В угоду постановочным идеям опера подверглась незначительной, но заметной редактуре. Во-первых, смартфон «исполнял» вовсе не положенное Voi che sapete. Во-вторых, вместо мастерски сымитированной Римским под Моцарта фортепианной пьесы про «виденье гробовое» был исполнен фрагмент одного из сочинений зальцбургского гения для солирующего духового инструмента. В-третьих, первые такты Реквиема, включенные Корсаковым в партитуру, которые «слушает» Сальери, прозвучали без хора, только аккомпанемент, что очень обеднило музыку. И это притом что хор в проекте был, но появился в зале в черных рясах только по окончании оперы: «Мастера хорового пения» исполнили «Лакримозу», поскольку, видимо, авторы проекта сочли неубедительной драматургию Римского-Корсакова, захотев улучшить оперу, сказать в ней свое последнее слово.
Хор расставили по партиям в разных концах зала: трудно сказать, удалось ли кому-то из публики (может быть, в центральной части партера или на балконе?) насладиться слитностью звучания. Мне достались стоявшие вблизи тенора, чьи яркие голоса совершенно забивали все прочие партии до такой степени, что даже мелодия, отданная композитором сопрано, не идентифицировалась.

» ИСХОДНЫЙ МАТЕРИАЛ
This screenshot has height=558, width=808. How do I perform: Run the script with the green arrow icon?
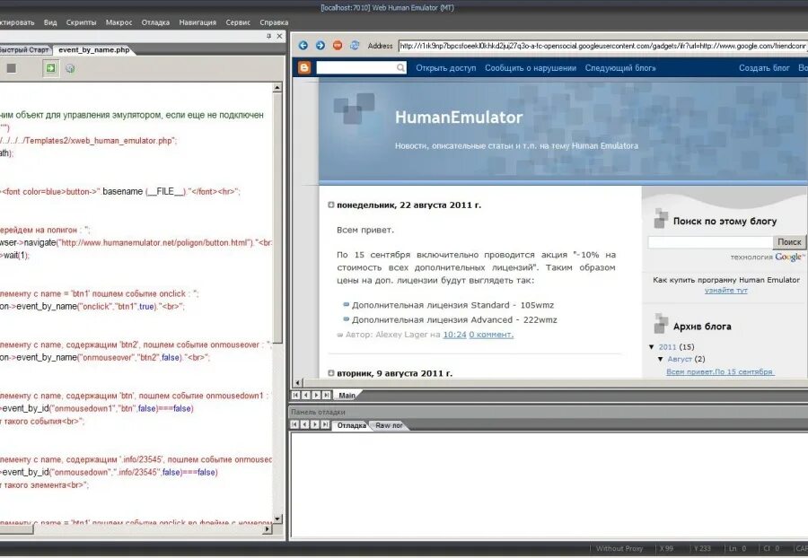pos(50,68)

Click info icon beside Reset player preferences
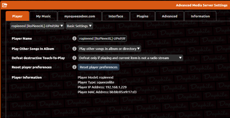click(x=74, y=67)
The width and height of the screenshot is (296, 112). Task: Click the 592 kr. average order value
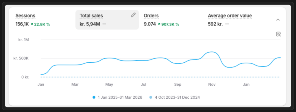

* * *

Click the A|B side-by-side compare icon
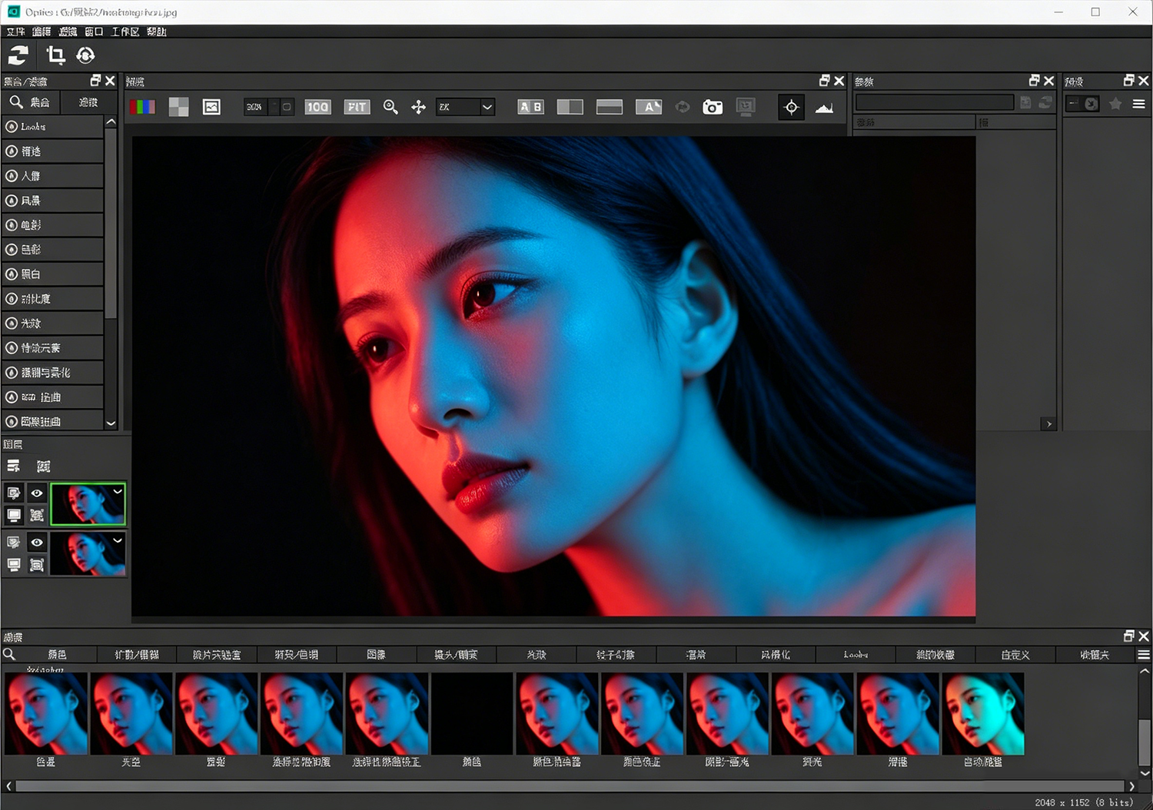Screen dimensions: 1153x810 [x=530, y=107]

---

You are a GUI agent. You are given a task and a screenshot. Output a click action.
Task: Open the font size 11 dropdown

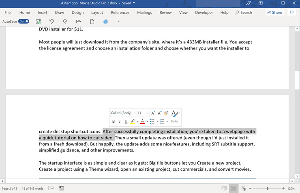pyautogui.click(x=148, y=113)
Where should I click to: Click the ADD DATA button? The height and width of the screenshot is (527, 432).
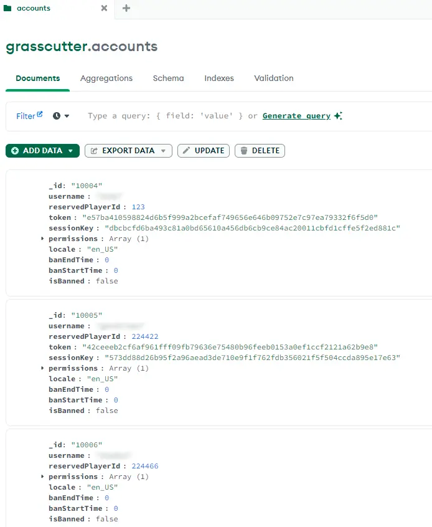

» РАБОТА С ТЕКСТОМ
1 - Что исполнили «Мастера хорового пения» по окончании оперы, согласно предложенному тексту?
2 - Перечислите все изменения в опере, которые в предложенном тексте вводятся словами «Во-первых», «Во-вторых» и «В-третьих».

» ОТВЕТЫ
1 - «Лакримозу».

2 -
- Смартфон «исполнял» не положенное Voi che sapete.
- Вместо фортепианной пьесы про «виденье гробовое», которую Римский сымитировал под Моцарта, прозвучал фрагмент одного из сочинений Моцарта для солирующего духового инструмента.
- Первые такты Реквиема, которые «слушает» Сальери, прозвучали без хора, только аккомпанемент.